> [TASK ITEM]:
Go through the listing and copy each line with the string "computer".

——————

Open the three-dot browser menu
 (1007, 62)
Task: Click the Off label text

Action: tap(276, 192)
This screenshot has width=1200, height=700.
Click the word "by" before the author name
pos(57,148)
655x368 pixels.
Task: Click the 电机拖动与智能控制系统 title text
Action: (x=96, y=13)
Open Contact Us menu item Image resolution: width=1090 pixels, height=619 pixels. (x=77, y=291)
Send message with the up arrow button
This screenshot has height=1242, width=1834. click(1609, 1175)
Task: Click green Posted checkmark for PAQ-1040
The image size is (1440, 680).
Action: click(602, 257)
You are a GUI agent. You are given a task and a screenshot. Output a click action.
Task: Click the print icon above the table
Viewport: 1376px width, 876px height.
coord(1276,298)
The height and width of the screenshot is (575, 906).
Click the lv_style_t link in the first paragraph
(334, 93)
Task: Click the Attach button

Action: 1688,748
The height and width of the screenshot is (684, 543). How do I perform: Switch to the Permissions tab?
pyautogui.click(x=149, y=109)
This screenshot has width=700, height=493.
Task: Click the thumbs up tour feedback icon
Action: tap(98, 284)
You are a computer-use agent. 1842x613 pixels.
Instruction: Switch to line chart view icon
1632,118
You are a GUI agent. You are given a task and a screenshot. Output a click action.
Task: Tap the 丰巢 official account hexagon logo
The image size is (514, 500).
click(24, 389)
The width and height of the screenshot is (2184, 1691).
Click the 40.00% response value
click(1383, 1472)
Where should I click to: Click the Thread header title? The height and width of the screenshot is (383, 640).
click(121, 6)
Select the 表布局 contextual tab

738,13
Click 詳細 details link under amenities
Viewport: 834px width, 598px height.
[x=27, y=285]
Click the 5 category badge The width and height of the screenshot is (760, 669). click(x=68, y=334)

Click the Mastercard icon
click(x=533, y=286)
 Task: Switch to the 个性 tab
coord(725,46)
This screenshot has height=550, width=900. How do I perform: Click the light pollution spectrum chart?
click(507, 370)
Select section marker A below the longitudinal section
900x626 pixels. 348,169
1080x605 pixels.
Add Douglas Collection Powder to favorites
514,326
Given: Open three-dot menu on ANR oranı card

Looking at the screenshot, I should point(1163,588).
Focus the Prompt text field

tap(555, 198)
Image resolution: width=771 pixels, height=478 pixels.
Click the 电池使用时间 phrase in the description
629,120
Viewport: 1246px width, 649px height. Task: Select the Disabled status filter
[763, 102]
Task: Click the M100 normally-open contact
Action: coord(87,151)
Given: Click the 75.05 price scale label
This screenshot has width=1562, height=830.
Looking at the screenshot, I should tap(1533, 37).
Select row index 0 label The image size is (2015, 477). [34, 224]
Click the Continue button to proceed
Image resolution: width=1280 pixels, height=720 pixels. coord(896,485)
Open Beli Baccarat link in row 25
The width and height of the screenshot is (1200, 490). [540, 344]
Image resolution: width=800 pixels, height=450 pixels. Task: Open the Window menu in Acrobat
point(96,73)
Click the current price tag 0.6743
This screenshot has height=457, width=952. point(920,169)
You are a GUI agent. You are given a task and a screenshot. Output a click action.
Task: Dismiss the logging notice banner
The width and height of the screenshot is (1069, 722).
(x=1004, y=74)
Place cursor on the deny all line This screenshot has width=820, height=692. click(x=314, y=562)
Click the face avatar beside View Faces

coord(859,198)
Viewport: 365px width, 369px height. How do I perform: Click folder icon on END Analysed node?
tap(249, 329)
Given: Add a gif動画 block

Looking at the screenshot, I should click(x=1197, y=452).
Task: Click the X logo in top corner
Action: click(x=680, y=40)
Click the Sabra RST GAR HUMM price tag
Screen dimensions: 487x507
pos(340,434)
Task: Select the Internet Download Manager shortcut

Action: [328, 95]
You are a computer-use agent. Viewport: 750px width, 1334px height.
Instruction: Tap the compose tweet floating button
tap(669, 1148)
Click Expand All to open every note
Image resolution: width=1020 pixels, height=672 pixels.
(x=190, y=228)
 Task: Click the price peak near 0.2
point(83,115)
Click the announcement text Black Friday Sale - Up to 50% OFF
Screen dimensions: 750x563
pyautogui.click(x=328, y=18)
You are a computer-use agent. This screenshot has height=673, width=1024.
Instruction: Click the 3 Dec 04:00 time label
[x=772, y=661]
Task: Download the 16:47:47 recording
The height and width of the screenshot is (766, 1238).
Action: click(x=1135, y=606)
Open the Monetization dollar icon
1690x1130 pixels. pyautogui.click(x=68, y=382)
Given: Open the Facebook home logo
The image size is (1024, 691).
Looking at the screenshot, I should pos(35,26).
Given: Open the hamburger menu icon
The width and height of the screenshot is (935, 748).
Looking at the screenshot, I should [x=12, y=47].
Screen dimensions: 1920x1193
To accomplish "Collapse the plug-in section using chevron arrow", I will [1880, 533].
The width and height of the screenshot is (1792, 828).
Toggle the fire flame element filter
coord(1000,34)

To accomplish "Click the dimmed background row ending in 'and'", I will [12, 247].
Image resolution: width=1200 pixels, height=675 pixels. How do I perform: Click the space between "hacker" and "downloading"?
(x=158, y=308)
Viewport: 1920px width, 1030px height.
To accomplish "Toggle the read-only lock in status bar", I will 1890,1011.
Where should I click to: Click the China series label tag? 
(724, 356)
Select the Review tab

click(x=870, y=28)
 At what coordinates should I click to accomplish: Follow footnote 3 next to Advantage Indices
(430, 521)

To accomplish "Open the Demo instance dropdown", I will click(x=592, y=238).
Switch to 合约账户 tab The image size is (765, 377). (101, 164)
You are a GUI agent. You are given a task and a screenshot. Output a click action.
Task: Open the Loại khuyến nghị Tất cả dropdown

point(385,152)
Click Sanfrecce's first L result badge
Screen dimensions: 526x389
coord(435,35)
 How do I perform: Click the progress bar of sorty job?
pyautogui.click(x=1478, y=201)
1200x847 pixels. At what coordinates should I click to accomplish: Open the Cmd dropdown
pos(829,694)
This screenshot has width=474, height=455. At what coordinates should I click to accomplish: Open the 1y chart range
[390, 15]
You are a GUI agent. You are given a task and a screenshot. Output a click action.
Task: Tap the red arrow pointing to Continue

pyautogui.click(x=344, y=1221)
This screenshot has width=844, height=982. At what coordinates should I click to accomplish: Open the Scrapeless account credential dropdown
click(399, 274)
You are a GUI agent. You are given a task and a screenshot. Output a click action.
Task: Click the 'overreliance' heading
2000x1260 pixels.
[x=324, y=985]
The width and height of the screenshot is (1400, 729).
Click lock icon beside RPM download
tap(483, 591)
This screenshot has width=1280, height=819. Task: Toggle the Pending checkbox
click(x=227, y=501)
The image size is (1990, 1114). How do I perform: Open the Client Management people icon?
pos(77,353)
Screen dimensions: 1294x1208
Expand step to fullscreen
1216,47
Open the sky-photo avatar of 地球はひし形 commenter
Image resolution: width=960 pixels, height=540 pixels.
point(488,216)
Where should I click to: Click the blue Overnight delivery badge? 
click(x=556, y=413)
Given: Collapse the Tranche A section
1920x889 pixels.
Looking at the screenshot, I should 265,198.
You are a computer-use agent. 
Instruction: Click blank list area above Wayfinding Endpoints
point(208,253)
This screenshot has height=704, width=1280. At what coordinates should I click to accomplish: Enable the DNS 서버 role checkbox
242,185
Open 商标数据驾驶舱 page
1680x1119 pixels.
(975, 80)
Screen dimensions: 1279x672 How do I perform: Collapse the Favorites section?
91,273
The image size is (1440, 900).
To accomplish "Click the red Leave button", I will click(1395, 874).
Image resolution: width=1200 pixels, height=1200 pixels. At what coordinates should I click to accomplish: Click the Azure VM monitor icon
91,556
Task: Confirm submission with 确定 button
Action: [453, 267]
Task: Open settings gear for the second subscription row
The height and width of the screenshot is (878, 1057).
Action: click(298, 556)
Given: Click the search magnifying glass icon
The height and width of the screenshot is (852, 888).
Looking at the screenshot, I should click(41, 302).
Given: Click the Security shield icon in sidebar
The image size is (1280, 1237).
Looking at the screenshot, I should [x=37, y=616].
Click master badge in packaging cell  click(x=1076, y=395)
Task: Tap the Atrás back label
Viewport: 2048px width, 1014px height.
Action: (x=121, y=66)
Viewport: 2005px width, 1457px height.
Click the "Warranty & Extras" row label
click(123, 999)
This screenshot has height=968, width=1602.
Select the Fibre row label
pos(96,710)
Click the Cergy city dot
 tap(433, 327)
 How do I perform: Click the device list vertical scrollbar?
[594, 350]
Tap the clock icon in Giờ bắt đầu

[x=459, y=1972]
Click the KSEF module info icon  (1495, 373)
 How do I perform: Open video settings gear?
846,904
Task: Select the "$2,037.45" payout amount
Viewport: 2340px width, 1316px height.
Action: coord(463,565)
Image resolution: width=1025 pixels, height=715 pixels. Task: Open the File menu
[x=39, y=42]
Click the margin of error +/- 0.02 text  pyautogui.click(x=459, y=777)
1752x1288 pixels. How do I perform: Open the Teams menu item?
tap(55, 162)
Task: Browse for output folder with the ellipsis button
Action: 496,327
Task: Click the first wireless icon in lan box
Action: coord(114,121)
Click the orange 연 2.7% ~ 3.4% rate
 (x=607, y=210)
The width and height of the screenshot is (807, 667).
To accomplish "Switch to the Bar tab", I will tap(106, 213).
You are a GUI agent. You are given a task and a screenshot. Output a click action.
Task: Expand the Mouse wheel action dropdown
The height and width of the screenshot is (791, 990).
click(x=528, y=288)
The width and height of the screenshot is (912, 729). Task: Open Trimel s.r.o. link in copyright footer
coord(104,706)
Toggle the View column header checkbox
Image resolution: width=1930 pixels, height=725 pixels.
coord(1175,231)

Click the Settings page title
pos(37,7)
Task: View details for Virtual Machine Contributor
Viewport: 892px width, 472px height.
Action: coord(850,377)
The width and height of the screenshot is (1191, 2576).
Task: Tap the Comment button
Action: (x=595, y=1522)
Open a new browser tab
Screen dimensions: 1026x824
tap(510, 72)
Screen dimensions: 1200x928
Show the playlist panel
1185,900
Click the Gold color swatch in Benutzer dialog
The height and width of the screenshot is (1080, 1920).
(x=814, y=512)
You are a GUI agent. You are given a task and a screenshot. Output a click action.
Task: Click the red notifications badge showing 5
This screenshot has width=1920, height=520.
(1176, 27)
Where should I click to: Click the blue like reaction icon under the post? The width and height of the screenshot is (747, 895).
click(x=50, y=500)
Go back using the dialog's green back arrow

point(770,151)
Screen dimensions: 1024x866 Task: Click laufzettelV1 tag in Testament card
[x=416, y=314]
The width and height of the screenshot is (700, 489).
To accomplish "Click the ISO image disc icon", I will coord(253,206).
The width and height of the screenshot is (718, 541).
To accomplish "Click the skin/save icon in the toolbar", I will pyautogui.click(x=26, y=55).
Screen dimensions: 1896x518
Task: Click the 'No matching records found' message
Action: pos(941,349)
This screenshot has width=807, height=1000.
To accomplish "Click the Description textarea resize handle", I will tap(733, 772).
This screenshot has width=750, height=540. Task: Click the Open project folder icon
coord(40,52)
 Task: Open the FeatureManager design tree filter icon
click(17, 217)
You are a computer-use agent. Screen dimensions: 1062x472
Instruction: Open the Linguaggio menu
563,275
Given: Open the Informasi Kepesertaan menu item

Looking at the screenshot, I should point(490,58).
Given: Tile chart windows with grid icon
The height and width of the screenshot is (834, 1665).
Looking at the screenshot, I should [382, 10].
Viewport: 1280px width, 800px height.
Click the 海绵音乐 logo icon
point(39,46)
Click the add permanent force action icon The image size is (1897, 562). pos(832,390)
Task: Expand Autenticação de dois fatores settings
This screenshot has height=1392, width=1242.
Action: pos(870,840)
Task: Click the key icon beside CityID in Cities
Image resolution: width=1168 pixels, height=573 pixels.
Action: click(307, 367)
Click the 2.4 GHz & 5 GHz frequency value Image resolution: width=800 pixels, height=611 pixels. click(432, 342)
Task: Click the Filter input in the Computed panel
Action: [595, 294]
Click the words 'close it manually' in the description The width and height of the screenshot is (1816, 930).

——————

> [SOLVED PROBLEM]:
You are a computer-use agent. 1842x613 pixels.
You are a computer-use agent. Viewport: 750px width, 1334px height.
You are a computer-use agent. This screenshot has height=673, width=1024.
You are a computer-use agent. 
You are a computer-use agent. Screen dimensions: 1062x472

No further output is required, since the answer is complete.